- _PASSAGE TO READ_
However, as the article explains, the Internet has broken that easy equation, so that those in the middle can now learn about a fad and join it in real time, closing the opportunity gap for marketers. This has of course made life considerably harder for the trend spotters. Style used to come from a predetermined number of places, making it easy to trcak. Now it can erupt even in Cleveland or Oklahoma City or Des Moines. From this position, the article brings us to the profession's latest axiom: "The edges are the middle."

But no matter where the new things come from, we'll no doubt be reading about them through the influence of Vice magazine, which received an interesting writeup in TheStar.com.

"We've been seeing Vice on the floors of fashion boutiques for a long time now ..." admits Phelan. "It's not the new kid on the block. But everything's got a lifecycle, and I don't think the thrill is gone. I think people know what they're getting, they're familiar with the magazine, and they're familiar with the brand, it doesn't mean they don't look forward to it. People still get excited about Vice."
Vice has had an interesting life of its own.
There was a time when U.K. magazine The Face was like a bible to Shane Smith. He and two other "snot-nosed punks" in their early 20s used their welfare cheques to help finance the production of a black and white, Montreal urban culture rag called Vice. Unlike The Face, which was a slick, high-gloss magazine, Vice was printed on cheap newsprint, the kind where the ink rubbed off on your hands. Ten years later, The Face is gone. It was pushed out of the market in March, according to some in the British media, by the U.K. edition of a slick magazine called Vice

The business model was simple and effective. The free magazine was available at independent records and retail shops across the country. By bypassing the rigmarole of newsstand distribution, Vice was able to boast a 100 per cent pick up rate to potential advertisers, who appreciated that their products would be showcased in a magazine located in the store the products were available. In terms of editorial content, the streamlined method of distribution meant that the magazine could go uncensored. Stories, which revolved around a self-destructive, nihilist, skate-rocker aesthetic, grew more raw with each issue. It wasn't long before Vice had secured a major following.

- _EXTRACTED ENTRIES_
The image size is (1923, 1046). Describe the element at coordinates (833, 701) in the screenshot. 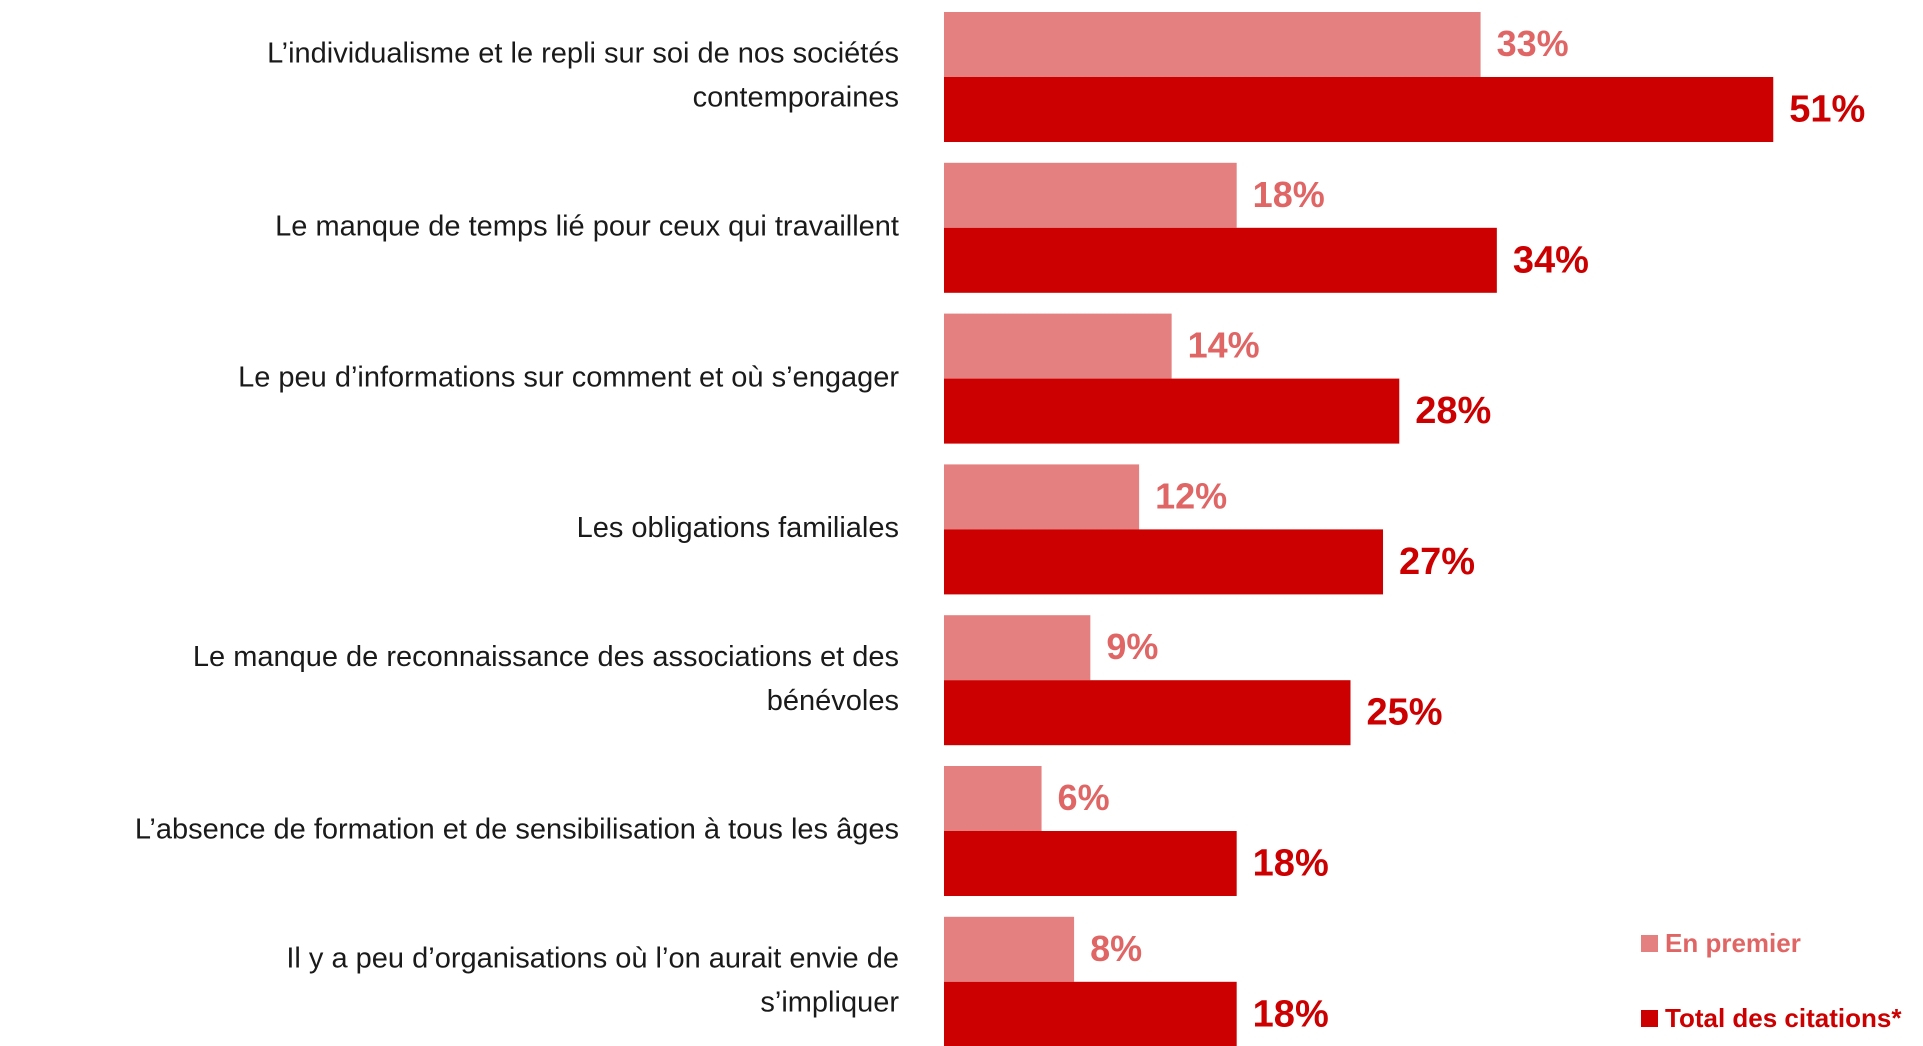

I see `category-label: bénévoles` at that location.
--
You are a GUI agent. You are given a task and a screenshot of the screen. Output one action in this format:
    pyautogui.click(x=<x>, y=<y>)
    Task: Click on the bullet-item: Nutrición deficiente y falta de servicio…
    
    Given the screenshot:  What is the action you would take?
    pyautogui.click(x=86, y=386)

- _BRIEF 1_
Answer these questions using the passage on trends and Vice magazine.
(a) What does the passage give as the trend-spotting profession's latest axiom?
(b) In which city was Vice first produced as an urban culture rag?
(c) What pick-up rate was Vice able to boast to potential advertisers?
- _BRIEF 2_
From the passage on trends and Vice magazine, reproduce the portion starting with "The business model" and going on through "a major following.".

- _WRITTEN REPLY 1_
(a) "The edges are the middle."
(b) Montreal
(c) A 100 per cent pick-up rate

- _WRITTEN REPLY 2_
The business model was simple and effective. The free magazine was available at independent records and retail shops across the country. By bypassing the rigmarole of newsstand distribution, Vice was able to boast a 100 per cent pick up rate to potential advertisers, who appreciated that their products would be showcased in a magazine located in the store the products were available. In terms of editorial content, the streamlined method of distribution meant that the magazine could go uncensored. Stories, which revolved around a self-destructive, nihilist, skate-rocker aesthetic, grew more raw with each issue. It wasn't long before Vice had secured a major following.